Thursday, June 19, 2025

Mending fences, fraying nerves: The India-Canada reset!

Raju Korti
It is almost surreal to see India and Canada restoring diplomatic ties after months of glacial hostility. The timing, on the sidelines of PM Narendra Modi’s G7 outreach, couldn’t be more telling. But even as high-level decorum resumes, I remain sceptical: has anything really changed, or are we simply glossing over deeper fractures that stem from Canada’s own political indulgences?

As someone who has tracked the Khalistan conundrum for years –in fact ever since it started -- it is impossible to ignore how Justin Trudeau’s government used the movement’s fringe but vocal elements as a vote-bank play. With a sizeable Sikh diaspora -- particularly in electoral battlegrounds like British Columbia and Ontario -- Trudeau didn’t just tolerate the Khalistan narrative; he coddled it. Public processions glorifying separatists, Gurdwaras becoming hubs of anti-India rhetoric, and open defiance of Indian sovereignty were allowed under the guise of “free speech.” Diplomatically, it was a slow-burning provocation. Politically, it was expedient.
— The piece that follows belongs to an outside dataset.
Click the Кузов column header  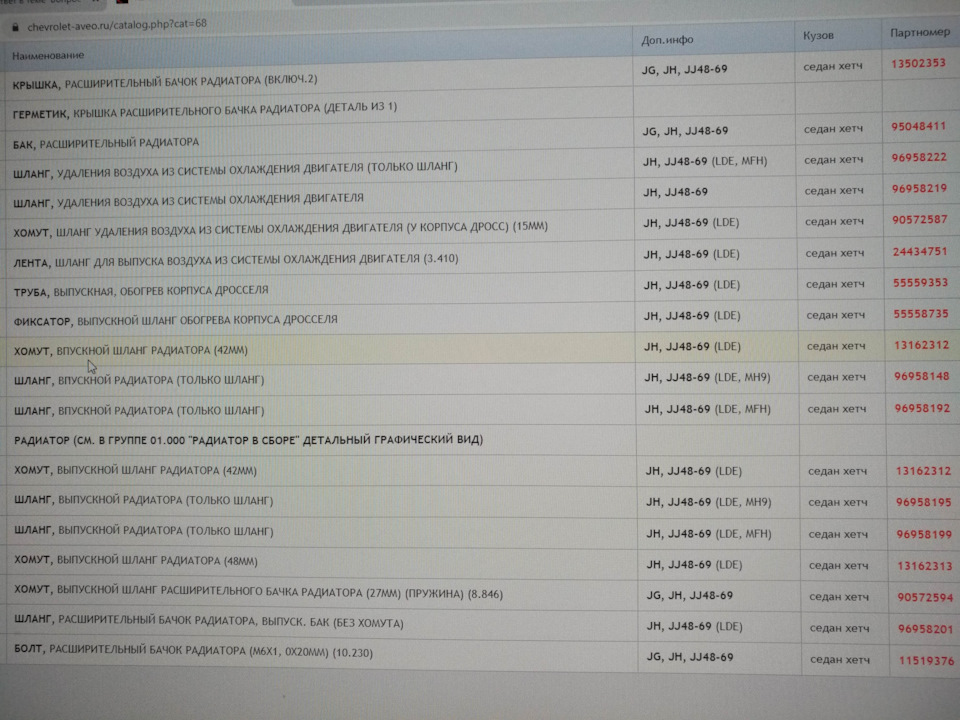click(818, 36)
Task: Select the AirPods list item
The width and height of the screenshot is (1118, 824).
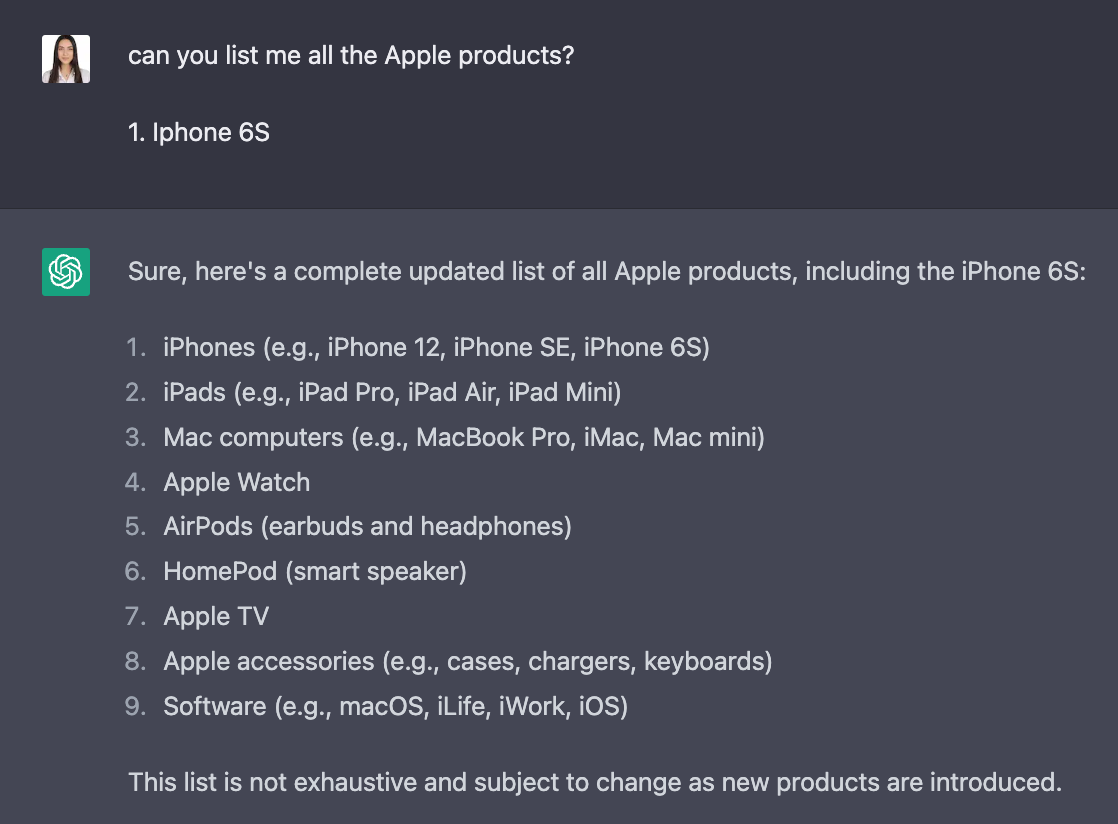Action: click(x=367, y=527)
But it would be patently wrong to attribute this phenomenon to Trudeau’s time. Canada has for decades provided safe harbour to pro-Khalistan elements. The Air India bombing in 1985 -- the worst act of aviation terrorism before 9/11 -- was plotted on Canadian soil. Despite overwhelming evidence, the justice process dragged on, with suspects slipping through legal loopholes. India’s repeated calls for extradition were met with stonewalling, often couched in concerns about "political persecution." Ottawa’s passive tolerance turned into what many in New Delhi saw as willful blindness.

The situation spiralled during Trudeau’s second term. The killing of Hardeep Singh Nijjar, a Canadian citizen and Khalistani activist, created an unprecedented diplomatic storm. Trudeau’s open accusation of Indian involvement -- without publicly presented evidence -- upended all channels of trust. India retaliated in kind. Diplomatic expulsions followed. Trade negotiations froze. Air bubbles deflated. A bilateral cold war was underway.

Now comes the unexpected détente. Canada’s CSIS, in a new threat report, has officially acknowledged that Khalistani extremists “continue to use Canada as a base for promotion, fundraising, or planning violence in India.” For New Delhi, this is no revelation. It is a long-standing policy concern. But for Ottawa to articulate it in black and white suggests a shift, however reluctant, towards India’s position. It is also likely an acknowledgment that global geopolitics, where India’s strategic heft is rising, can no longer be ignored for parochial politics.

Yet I don’t see this as a transformative reset. The deeper issue remains Canada’s domestic compulsions. Trudeau still needs support from Sikh constituencies. While the CSIS report marks bureaucratic realism, it is unclear whether political will follows. Will Canada crack down on the very networks it once tiptoed around? Will its legal system cooperate on extraditions? Will there be consequences for inciting violence against Indian diplomats?

India, on its part, cannot afford to let its guard down. The Khalistan movement devastated Punjab for over a decade -- costing thousands of lives, destabilizing India’s most prosperous state, and culminating in the assassination of Prime Minister Indira Gandhi. It is no dormant relic -- it has simply gone global. The diaspora-fuelled propaganda, often unchallenged in the West, poses a strategic and ideological threat to India’s unity.

The Modi government will likely tread pragmatically. Trade will resume, dialogues will continue, but trust will be rationed. Canada may have taken a step toward clarity, but unless it walks the talk, relations will remain strained, camouflaged under diplomatic smiles.

As a journalist, I have seen far too many resets turn into reruns. For this chapter to be different, Canada must do more than acknowledge extremism. It must act decisively against it. Only then can the bilateral ties grow beyond optics and reach substance.